Los Angeles Chargers tight end Antonio Gates officially retired from the NFL on Tuesday.
“After 16 seasons in the NFL, 16 seasons as a Charger, eight Pro Bowl appearances and many records broken, I find it hard to officially put this statement out and retire from the game of football,” Gates said in a statement. “I never dreamed that I would play this game of football so long or how fortunate I would be to play it with just one organization. I want to thank the Chargers organization, Dean Spanos and the Spanos family, and the National Football League for the opportunity to live out a dream and play the game I love. And to the fans in San Diego, Los Angeles, across the country and around the world, thank you for your unwavering support all these years.
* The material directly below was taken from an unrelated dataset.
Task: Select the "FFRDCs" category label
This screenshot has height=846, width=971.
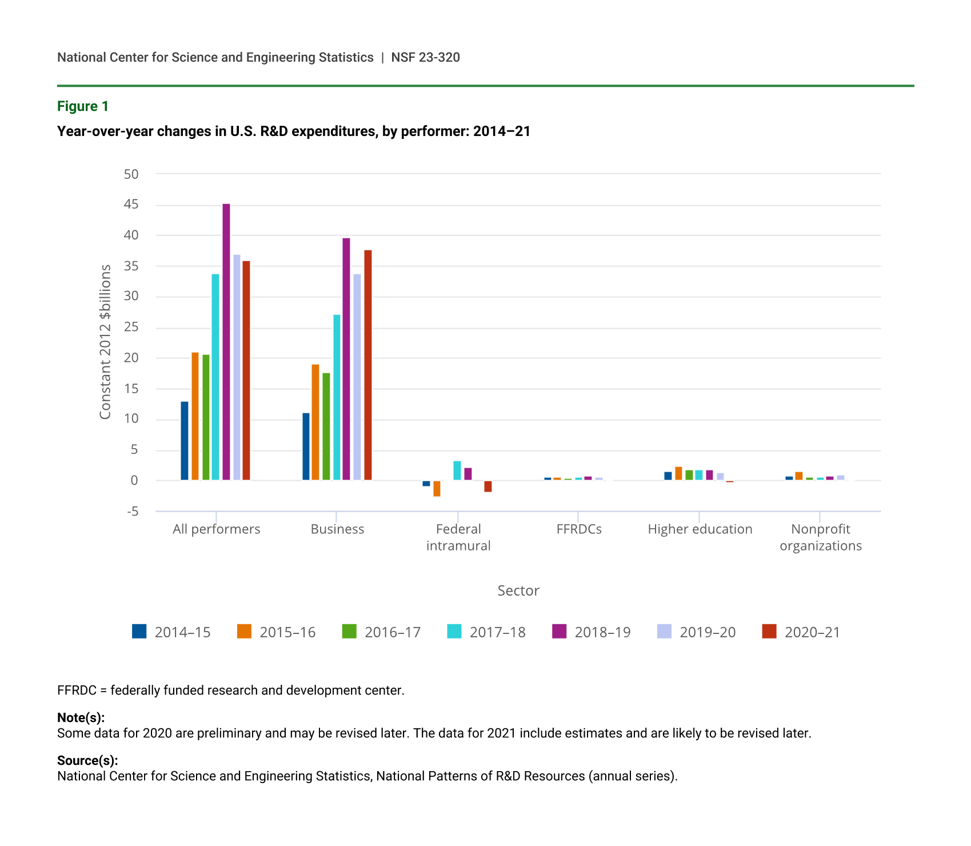Action: click(x=579, y=529)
There would be no NFL without you.While today I am officially retiring as a Charger, I am grateful that I will still be lending my services to the Chargers organization — just now in a completely different capacity through the team’s community engagement initiatives and public-facing events.”
from Gatesy 💙 pic.twitter.com/8K1OXnFaFp
— Los Angeles Chargers (@chargers) January 14, 2020
Gates was a basketball player in college. The Chargers saw him at a workout and he signed with them as an undrafted free agent in 2003. He hasn’t played since the 2018 season because of going unsigned as a free agent. In 2018, he had 28 receptions for 333 receiving yards and two scores. Gates was an eight-time Pro Bowler and was named to three first-team All-Pro lists. He also helped the Chargers win four straight AFC West titles from 2006 to 2009.
Gates led the Chargers in career receptions (955), receiving yards (11,841), and touchdown catches (116). He ranks first among tight ends in NFL history with 21 career multi-touchdown games and fourth with 21 different 100-yard receiving performances.
“Antonio redefined what the tight end position looks like and is responsible for how we evaluate and view the position in today’s NFL,” Chargers general manager Tom Telesco said. “Rewriting the record book is obviously part of it, but when you needed a big block, needed to convert that first down, needed a steadying voice in the huddle or leadership in the locker room, that was Antonio. He didn’t just do one thing well, he did everything well. And that’s what makes him a first-ballot Hall of Famer in my book.”
As he hasn’t played since 2018, Gates will be eligible for the Pro Football Hall of Fame in 2023. He is definitely a future Hall of Famer.